Tensione ancora alta all’interno della Casa Circondariale di Parma, teatro dell’ennesimo episodio di violenza. Un Assistente Capo della Polizia Penitenziaria è stato brutalmente aggredito da un detenuto italiano, inserito nel circuito della media sicurezza ma attualmente ristretto nel padiglione di Alta Sicurezza e sottoposto al regime di sorveglianza particolare (ex art. 14-bis dell’Ordinamento Penitenziario).
L’agente, subito soccorso dai colleghi presenti, è stato trasportato in ospedale per le medicazioni necessarie a causa delle lesioni riportate durante l’attacco.
La denuncia del sindacato: “Situazione oltre il punto di non ritorno”
A rendere noto l’accaduto è la Uil Funzione Pubblica Polizia Penitenziaria, che attraverso una nota ufficiale esprime forte preoccupazione per le condizioni in cui versa la struttura parmense:
“Si tratta dell’ennesimo gravissimo episodio che conferma una situazione ormai divenuta insostenibile.

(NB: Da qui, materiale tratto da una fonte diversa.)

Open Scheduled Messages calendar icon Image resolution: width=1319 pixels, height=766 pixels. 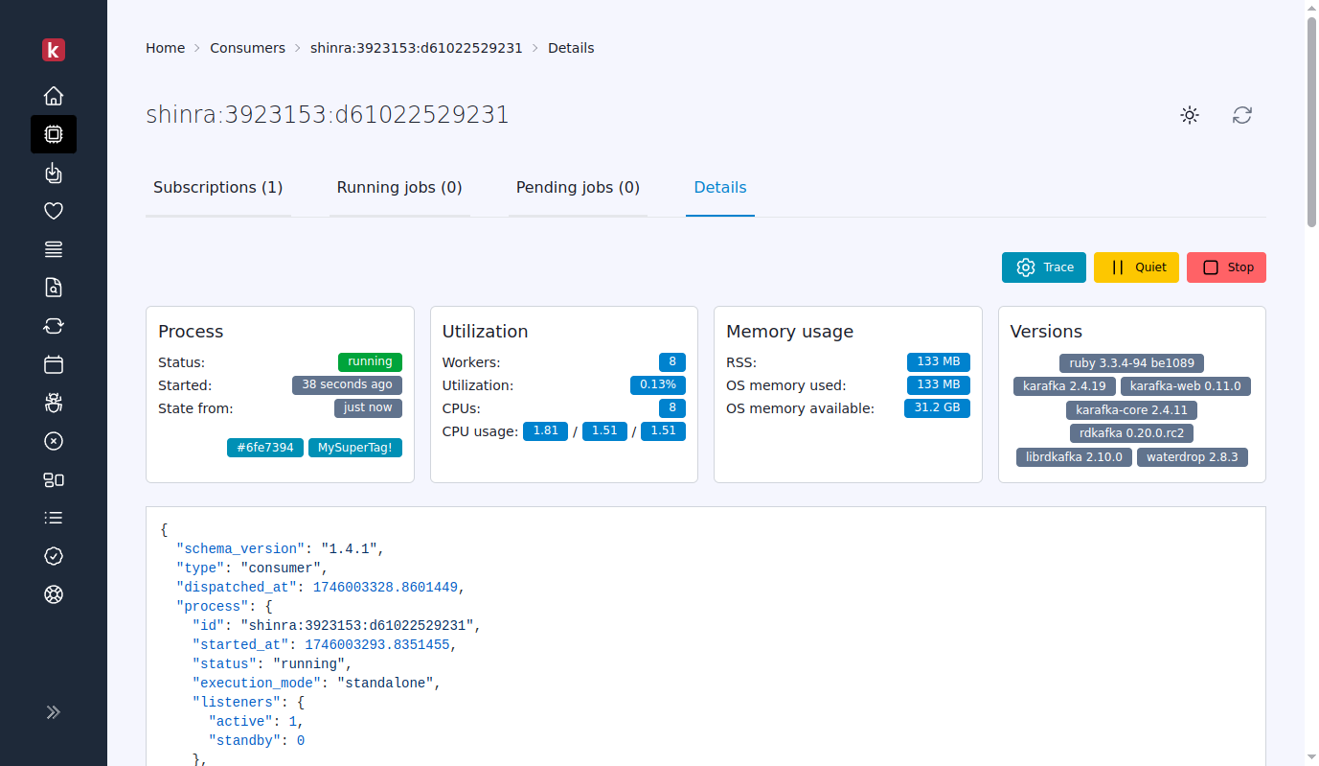pos(54,364)
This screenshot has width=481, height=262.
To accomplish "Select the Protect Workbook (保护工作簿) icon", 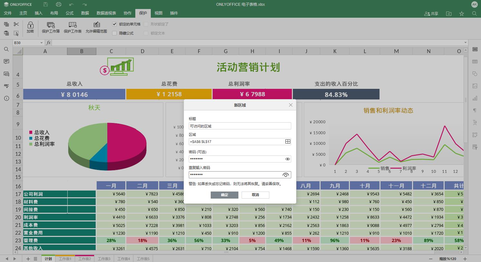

Il personale è chiamato quotidianamente a operare in condizioni di elevato rischio, fronteggiando soggetti violenti in un contesto organizzativo complesso e segnato da una cronica carenza di organico.”
Il sindacato sottolinea come la misura sia ormai colma:
“Siamo arrivati a un punto di non ritorno. Non possiamo più assistere impotenti alle continue aggressioni ai danni degli uomini e delle donne che garantiscono sicurezza e legalità negli istituti penitenziari, spesso a prezzo della propria incolumità.”
Le richieste ufficiali della Uil Fp
A fronte dell’escalation di violenza, l’organizzazione sindacale ha sollecitato interventi immediati alle autorità competenti:
- Trasferimento immediato: Allontanamento del detenuto responsabile dell’aggressione verso un’altra struttura penitenziaria.
- Tutela del personale: Adozione urgente di misure concrete volte a proteggere gli agenti in servizio.
- Rinforzi e riorganizzazione: Un intervento straordinario dell’Amministrazione Penitenziaria per colmare le carenze d’organico e rivedere la gestione dei servizi, restituendo dignità e sicurezza alle condizioni di lavoro.